Monday, Oct. 16, 1939

Honeymoon

Majority stockholder of the potent Atlanta Journal is wrinkled, wealthy Mrs. Richard Gray. One of her sons is the Journal's Editor James Richard Gray. One of her grandsons, and Editor Gray's nephew, is 29-year-old Richard Gray Gallogly. To the many sorrows he has brought on his doting grandmother, Dick Gallogly last week added another, thereby giving Georgia its juiciest crime story in many a day.
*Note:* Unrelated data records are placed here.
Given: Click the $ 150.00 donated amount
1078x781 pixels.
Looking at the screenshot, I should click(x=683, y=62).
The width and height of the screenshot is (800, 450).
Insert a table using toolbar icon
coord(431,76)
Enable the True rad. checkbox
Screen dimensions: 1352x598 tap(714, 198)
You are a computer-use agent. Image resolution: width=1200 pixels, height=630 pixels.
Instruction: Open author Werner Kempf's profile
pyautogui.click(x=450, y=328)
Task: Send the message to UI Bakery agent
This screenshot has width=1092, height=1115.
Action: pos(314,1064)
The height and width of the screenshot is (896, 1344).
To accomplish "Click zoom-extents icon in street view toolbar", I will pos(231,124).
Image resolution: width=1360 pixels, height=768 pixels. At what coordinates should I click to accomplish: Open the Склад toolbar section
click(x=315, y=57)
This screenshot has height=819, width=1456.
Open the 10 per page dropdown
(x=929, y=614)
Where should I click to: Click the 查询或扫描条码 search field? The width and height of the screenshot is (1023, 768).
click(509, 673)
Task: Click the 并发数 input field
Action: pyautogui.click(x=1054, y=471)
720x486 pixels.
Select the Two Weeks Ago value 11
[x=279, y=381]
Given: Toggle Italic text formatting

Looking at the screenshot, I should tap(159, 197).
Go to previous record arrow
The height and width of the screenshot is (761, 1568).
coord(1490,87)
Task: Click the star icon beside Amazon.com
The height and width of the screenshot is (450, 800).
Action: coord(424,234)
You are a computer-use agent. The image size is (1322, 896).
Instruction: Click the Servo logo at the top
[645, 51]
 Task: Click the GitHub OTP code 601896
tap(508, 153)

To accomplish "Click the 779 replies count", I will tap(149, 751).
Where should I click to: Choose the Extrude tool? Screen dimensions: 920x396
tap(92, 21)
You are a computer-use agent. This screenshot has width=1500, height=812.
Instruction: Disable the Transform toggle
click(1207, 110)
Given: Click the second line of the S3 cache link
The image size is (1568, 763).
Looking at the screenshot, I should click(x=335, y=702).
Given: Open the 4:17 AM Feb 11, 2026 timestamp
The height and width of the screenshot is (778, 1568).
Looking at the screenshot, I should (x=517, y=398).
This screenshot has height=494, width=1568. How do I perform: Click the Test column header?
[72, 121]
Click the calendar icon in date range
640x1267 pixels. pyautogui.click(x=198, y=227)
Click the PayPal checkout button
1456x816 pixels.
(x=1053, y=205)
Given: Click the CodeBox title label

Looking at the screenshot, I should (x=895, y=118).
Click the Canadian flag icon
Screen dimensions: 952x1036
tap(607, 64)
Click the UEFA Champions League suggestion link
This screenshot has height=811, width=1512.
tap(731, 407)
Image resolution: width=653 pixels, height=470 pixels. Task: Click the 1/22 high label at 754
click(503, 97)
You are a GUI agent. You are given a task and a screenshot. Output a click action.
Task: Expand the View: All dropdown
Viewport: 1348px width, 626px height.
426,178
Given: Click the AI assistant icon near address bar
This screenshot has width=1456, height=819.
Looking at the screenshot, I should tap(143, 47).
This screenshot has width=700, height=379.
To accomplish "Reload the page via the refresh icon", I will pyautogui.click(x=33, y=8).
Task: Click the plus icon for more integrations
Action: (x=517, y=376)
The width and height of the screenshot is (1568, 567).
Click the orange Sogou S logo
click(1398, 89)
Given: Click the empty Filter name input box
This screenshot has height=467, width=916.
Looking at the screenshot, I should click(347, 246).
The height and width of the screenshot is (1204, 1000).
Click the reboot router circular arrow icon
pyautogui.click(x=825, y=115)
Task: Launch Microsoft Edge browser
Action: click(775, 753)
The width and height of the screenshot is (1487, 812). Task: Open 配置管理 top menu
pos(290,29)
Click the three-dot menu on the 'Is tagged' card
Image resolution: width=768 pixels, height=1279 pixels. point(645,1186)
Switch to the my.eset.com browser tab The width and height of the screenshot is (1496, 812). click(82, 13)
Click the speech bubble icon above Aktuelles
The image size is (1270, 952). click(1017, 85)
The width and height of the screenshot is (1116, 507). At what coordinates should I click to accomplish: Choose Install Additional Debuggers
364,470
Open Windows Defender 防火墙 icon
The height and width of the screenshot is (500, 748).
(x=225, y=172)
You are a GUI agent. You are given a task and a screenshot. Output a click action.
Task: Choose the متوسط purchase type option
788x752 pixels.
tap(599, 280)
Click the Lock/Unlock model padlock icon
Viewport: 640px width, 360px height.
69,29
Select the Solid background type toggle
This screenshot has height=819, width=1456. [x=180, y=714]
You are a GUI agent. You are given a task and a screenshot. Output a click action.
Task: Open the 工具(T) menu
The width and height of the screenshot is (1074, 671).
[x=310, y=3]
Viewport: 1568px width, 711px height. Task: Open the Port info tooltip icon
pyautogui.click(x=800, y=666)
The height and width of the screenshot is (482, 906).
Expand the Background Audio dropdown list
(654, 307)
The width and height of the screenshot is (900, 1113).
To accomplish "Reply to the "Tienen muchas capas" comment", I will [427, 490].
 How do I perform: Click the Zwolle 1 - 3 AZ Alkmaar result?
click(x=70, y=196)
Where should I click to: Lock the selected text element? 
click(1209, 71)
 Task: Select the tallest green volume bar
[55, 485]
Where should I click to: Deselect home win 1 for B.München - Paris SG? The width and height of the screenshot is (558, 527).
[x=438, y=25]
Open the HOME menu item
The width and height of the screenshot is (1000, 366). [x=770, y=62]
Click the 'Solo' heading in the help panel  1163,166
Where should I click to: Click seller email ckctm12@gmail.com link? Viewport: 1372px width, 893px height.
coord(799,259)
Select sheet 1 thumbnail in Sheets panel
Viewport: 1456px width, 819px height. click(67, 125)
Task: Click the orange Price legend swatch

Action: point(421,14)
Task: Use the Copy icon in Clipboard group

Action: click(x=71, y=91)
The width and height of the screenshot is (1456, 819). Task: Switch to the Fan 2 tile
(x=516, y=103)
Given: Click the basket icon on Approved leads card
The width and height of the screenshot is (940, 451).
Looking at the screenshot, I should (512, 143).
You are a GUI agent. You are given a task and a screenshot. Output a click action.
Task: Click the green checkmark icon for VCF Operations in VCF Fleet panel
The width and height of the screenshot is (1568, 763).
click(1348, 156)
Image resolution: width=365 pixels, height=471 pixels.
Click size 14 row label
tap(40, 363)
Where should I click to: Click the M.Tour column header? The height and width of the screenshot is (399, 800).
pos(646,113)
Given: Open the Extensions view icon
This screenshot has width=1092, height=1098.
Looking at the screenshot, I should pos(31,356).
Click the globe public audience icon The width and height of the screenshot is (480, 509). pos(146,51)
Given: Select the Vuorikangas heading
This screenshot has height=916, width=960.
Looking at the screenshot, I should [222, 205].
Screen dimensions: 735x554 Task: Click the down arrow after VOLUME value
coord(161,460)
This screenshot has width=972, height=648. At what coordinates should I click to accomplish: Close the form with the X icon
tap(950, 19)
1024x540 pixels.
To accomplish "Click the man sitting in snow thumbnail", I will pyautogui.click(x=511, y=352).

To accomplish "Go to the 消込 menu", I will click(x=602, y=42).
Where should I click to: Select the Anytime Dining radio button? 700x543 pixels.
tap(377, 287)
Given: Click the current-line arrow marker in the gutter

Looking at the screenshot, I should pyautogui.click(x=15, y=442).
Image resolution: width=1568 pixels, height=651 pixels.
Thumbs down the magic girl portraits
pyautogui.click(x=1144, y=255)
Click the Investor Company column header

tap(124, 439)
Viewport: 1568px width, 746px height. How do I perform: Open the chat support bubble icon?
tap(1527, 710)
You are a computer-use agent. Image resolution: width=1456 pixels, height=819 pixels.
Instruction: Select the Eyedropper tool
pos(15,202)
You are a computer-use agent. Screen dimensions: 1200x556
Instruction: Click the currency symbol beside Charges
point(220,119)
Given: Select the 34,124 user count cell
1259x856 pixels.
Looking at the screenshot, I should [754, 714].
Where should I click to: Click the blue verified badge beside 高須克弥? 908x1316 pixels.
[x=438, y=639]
In 1928, dissolute, giddy Dick Gallogly, a student at Oglethorpe (Hearst-admired) University, had a hand in killing a drugstore cashier. Dick Gallogly drove the getaway car. Another student fired the shots, confessed that he and his partner had robbed and killed "for the thrill." After two mistrials, Dick pleaded guilty, and along with rich George ("Junie") Harsh of Milwaukee was imprisoned for life. His grandmother moved heaven and earth and the Journal did its bit to get Dick out, failed to persuade three successive Governors to parole or pardon him. Pampered in prison but ailing, Dick Gallogly in a hospital last May married 23-year-old Vera Hunt, a onetime schoolteacher who met him while visiting a Georgia prison seven years ago, had lived with his mother since 1933. Last week, the Grays and the Journal having wangled Dick Gallogly a third parole hearing, he was up in Atlanta before Governor E. D. Rivers. The hearing ended almost as soon as it began. Informed that Vera Hunt Gallogly had confessed to two charges of shoplifting, Dick Gallogly's attorneys abandoned all hope, called off their case.

With the convict when he set out by automobile for Tattnall State Prison were his wife, his mother and two guards, one of whom the family had hired to watch him in the hospital. Near Summit, Ga., an hour's ride from Tattnall, Dick Gallogly and his bride left mother and guards on the roadside, fled in the car for a delayed honeymoon. Two and a half hours later the two guards reported that Dick Gallogly had pulled a gun, forced them to leave the car, ignored his mother's warning: "I think this is the most foolish thing you ever did." Authorities held "on suspicion" the family-hired guard, suspected that the bride supplied the gun.